**Required work:** Return the entire listing, character for character.

+++++

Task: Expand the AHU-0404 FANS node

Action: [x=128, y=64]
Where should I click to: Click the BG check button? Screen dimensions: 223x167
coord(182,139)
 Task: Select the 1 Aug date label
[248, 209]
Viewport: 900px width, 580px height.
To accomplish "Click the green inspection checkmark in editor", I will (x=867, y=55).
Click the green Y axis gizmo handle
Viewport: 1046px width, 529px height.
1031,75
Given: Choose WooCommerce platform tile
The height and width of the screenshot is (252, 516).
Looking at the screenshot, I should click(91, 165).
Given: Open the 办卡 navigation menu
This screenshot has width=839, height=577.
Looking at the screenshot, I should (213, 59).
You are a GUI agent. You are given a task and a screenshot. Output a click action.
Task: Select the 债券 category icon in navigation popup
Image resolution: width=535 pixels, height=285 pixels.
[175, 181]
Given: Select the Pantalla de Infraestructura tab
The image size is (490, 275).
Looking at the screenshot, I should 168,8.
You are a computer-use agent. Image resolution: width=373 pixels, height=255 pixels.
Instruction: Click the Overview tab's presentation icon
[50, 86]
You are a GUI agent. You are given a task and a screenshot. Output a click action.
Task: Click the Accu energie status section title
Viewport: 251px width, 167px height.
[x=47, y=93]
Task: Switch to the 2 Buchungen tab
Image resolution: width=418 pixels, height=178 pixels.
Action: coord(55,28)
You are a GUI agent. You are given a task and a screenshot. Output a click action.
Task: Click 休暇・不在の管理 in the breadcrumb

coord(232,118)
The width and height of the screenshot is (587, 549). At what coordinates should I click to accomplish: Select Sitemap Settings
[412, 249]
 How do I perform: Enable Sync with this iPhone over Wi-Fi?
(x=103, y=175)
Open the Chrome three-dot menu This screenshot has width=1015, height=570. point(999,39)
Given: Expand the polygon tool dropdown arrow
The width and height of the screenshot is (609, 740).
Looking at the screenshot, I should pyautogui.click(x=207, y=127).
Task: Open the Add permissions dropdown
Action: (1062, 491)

+++++

**Answer to the problem:**
Task: Expand the AHU-0404 FANS node

Action: [x=128, y=64]
Where should I click to: Click the BG check button? Screen dimensions: 223x167
coord(182,139)
 Task: Select the 1 Aug date label
[248, 209]
Viewport: 900px width, 580px height.
To accomplish "Click the green inspection checkmark in editor", I will (x=867, y=55).
Click the green Y axis gizmo handle
Viewport: 1046px width, 529px height.
1031,75
Given: Choose WooCommerce platform tile
The height and width of the screenshot is (252, 516).
Looking at the screenshot, I should click(91, 165).
Given: Open the 办卡 navigation menu
This screenshot has width=839, height=577.
Looking at the screenshot, I should (213, 59).
You are a GUI agent. You are given a task and a screenshot. Output a click action.
Task: Select the 债券 category icon in navigation popup
Image resolution: width=535 pixels, height=285 pixels.
[175, 181]
Given: Select the Pantalla de Infraestructura tab
The image size is (490, 275).
Looking at the screenshot, I should 168,8.
You are a computer-use agent. Image resolution: width=373 pixels, height=255 pixels.
Instruction: Click the Overview tab's presentation icon
[50, 86]
You are a GUI agent. You are given a task and a screenshot. Output a click action.
Task: Click the Accu energie status section title
Viewport: 251px width, 167px height.
[x=47, y=93]
Task: Switch to the 2 Buchungen tab
Image resolution: width=418 pixels, height=178 pixels.
Action: coord(55,28)
You are a GUI agent. You are given a task and a screenshot. Output a click action.
Task: Click 休暇・不在の管理 in the breadcrumb

coord(232,118)
The width and height of the screenshot is (587, 549). At what coordinates should I click to accomplish: Select Sitemap Settings
[412, 249]
 How do I perform: Enable Sync with this iPhone over Wi-Fi?
(x=103, y=175)
Open the Chrome three-dot menu This screenshot has width=1015, height=570. point(999,39)
Given: Expand the polygon tool dropdown arrow
The width and height of the screenshot is (609, 740).
Looking at the screenshot, I should pyautogui.click(x=207, y=127).
Task: Open the Add permissions dropdown
Action: (1062, 491)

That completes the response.